Performance during Multi-Threaded Reading/Writing
With this pattern we will explore the controller’s ability to perform multi-threaded sequential reading and writing by emulating several applications demanding large files all at the same time. IOMeter’s test agent (called Worker) that emulates an application sequentially reads/writes 64KB blocks of data starting from a certain sector. By increasing the number of requests coming from one Worker (from 1 to 8 stepping 1) we examine the ability of the drive or controller to reorder the requests (to glue several requests to sequentially located data together into one request). By increasing the number of the Workers we put a heavier load on the disk subsystem – like in the real environment when several applications are competing to access the drives. Each Worker works with its own data (i.e. the data addresses requested by the Workers are different).
The diagram below shows the speed of the arrays at a load of 1 request as the most probable in real environment. The RAID0 arrays are all marked with the same color, the RAID5 arrays with another, and the mirroring arrays with a third color. The order of the arrays in the diagram corresponds to their order in the legend: the higher the bar, the more disks there are in the array.
The read speed does not clearly depend on the number of drives with RAID0 or RAID5 at the 1-request load. The single drive proved to be faster than the RAID1, while the RAID10 had the highest speed. Considering that the RAID0 didn’t do any better, neither controller nor the drives perform anticipatory reading.

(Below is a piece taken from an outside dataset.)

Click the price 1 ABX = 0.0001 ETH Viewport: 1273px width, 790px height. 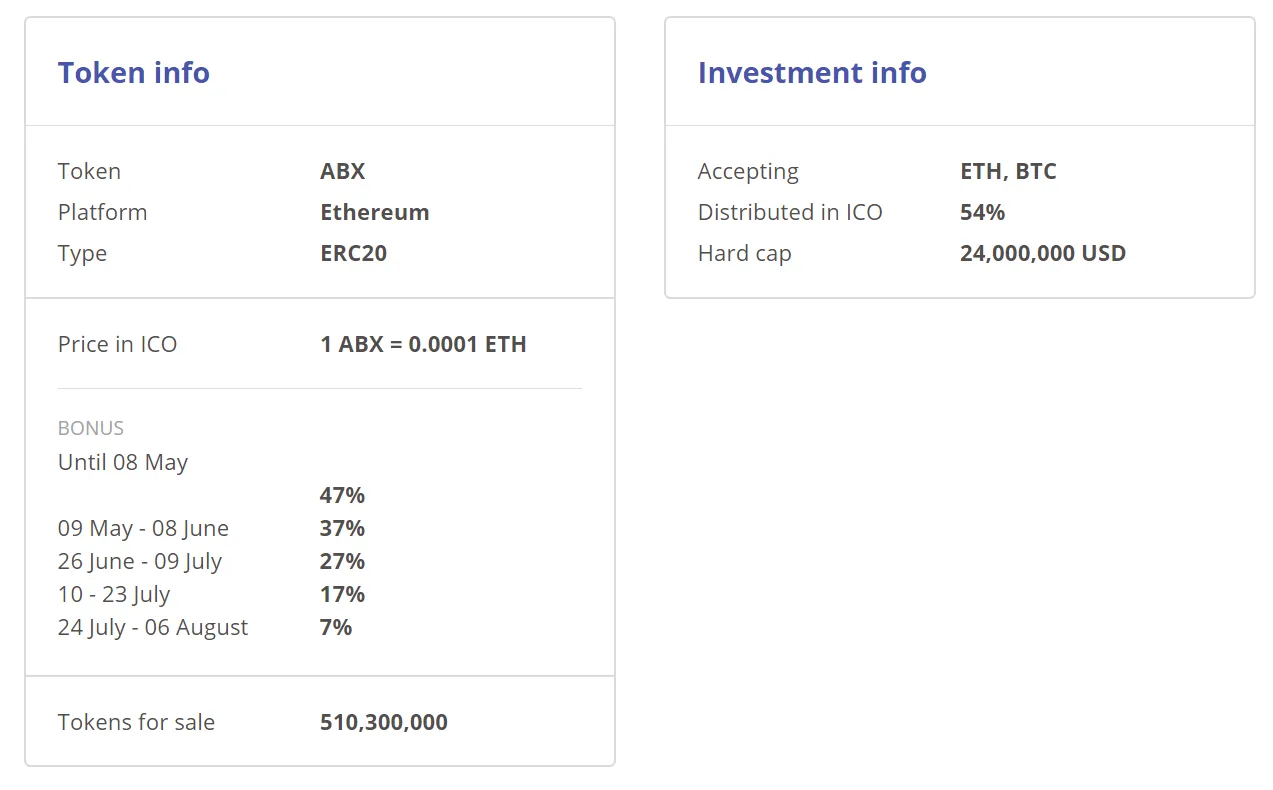click(423, 344)
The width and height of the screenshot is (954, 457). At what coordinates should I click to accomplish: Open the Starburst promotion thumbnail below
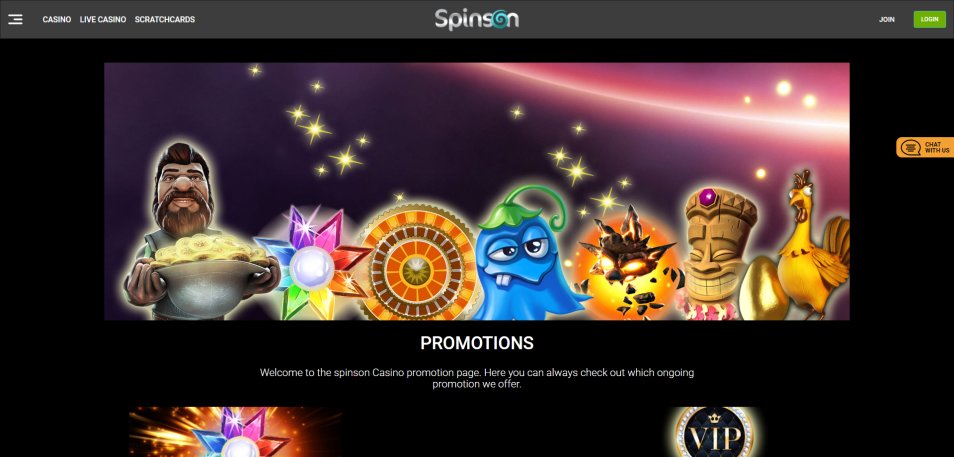(235, 432)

When there are two threads to be processed simultaneously, the RAID1 is on top (it’s the ideal case for it because each disk gives out its own data). The other arrays have become slower, although the speed/number-of-disks correction with RAID0 and RAID5 has become apparent. Of course, when there are two threads, the heads of the hard drives have to constantly move between the two operational zones, so the array can’t have the same speed as at linear reading.
The hard disk drives we use in our tests are server-optimized, i.e. have a very small access time. That’s why you shouldn’t expect anticipatory reading from them. But it is not quite clear why the controller doesn’t do it when we had selected Adaptive Read Ahead in the settings. Where’s the adaptability of the algorithm?
When there are even more threads, the speeds of the RAID0 and RAID5 grow up, while the mirroring arrays slow down.